• **EXERCISE TASK A**
Could you quote the passage about the coach and the windy flight in full, word for word?

*** DOCUMENT EXTRACT ***

Until this past one, when he started to cede some control to his assistant coaches and began asking for more input from his players. Whether age or experience, he was mellowing.

"I don't think I micromanage," he said, "but I had struggled with how much to control, and sometimes I was reluctant to give it up."

It helped that a different, equally powerful instinct often muted his desire for control: his willingness to trust. Those two traits battled one another the afternoon of March 8, when he, too, wondered if it was safe to fly.

"Is this my place to say right now we're not going up?" he asked himself.

Technically, yes. He could've stopped the flight. He certainly sensed unease on the plane.

In the end, he decided to trust the process and the pilots, which made sense, because just down I-94 at Metro Airport, commercial flights were taking off and landing without incident.

The winds, while unnerving, weren't enough to ground the plane.

*** MATERIAL FOR THIS EXERCISE ***

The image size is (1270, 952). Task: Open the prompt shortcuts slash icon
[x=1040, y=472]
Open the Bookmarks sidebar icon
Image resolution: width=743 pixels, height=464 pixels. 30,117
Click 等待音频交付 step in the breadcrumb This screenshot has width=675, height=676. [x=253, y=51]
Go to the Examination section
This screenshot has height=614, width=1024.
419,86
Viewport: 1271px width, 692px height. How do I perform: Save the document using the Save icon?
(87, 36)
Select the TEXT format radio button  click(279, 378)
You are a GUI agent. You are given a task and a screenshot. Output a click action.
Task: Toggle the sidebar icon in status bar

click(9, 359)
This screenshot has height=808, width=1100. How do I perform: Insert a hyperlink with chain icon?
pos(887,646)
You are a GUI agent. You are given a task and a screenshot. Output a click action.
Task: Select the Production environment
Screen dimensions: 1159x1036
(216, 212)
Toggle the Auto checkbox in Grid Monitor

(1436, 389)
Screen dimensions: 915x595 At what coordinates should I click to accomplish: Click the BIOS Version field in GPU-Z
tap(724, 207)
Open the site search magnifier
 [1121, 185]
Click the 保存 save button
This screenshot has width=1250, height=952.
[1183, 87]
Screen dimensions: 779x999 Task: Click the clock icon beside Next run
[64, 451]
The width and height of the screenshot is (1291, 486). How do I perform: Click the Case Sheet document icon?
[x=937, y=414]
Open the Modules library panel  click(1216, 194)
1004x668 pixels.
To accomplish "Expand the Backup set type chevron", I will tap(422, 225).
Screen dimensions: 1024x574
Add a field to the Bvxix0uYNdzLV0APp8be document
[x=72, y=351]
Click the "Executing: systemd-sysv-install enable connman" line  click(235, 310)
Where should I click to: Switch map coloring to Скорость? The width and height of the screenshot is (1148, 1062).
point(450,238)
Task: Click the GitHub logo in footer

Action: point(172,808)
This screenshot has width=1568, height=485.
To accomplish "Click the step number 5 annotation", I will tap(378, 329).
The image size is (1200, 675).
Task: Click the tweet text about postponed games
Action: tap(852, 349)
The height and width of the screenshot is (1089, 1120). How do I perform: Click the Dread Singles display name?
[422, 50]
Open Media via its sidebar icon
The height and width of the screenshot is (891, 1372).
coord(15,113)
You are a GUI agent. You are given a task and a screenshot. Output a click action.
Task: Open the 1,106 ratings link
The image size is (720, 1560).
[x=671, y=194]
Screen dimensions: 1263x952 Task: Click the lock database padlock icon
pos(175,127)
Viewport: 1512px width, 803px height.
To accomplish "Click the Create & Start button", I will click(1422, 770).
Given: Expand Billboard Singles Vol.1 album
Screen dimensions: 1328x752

***

• **EXERCISE TASK B**
Can you lay out the stored data entries, from the start of the entries up to and including the line with "pos(887,646)", as a two-column CSV with the columns instruction and location? Use one row per entry, put each value in a single quoted field, and replace line breaks with spaces.

• **WRITTEN ANSWER A**
Until this past one, when he started to cede some control to his assistant coaches and began asking for more input from his players. Whether age or experience, he was mellowing.

"I don't think I micromanage," he said, "but I had struggled with how much to control, and sometimes I was reluctant to give it up."

It helped that a different, equally powerful instinct often muted his desire for control: his willingness to trust. Those two traits battled one another the afternoon of March 8, when he, too, wondered if it was safe to fly.

"Is this my place to say right now we're not going up?" he asked himself.

Technically, yes. He could've stopped the flight. He certainly sensed unease on the plane.

In the end, he decided to trust the process and the pilots, which made sense, because just down I-94 at Metro Airport, commercial flights were taking off and landing without incident.

The winds, while unnerving, weren't enough to ground the plane.

• **WRITTEN ANSWER B**
instruction,location
"The image size is (1270, 952). Task: Open the prompt shortcuts slash icon","[x=1040, y=472]"
"Open the Bookmarks sidebar icon","Image resolution: width=743 pixels, height=464 pixels. 30,117"
"Click 等待音频交付 step in the breadcrumb This screenshot has width=675, height=676.","[x=253, y=51]"
"Go to the Examination section This screenshot has height=614, width=1024.","419,86"
"Viewport: 1271px width, 692px height. How do I perform: Save the document using the Save icon?","(87, 36)"
"Select the TEXT format radio button","click(279, 378)"
"You are a GUI agent. You are given a task and a screenshot. Output a click action. Task: Toggle the sidebar icon in status bar","click(9, 359)"
"This screenshot has height=808, width=1100. How do I perform: Insert a hyperlink with chain icon?","pos(887,646)"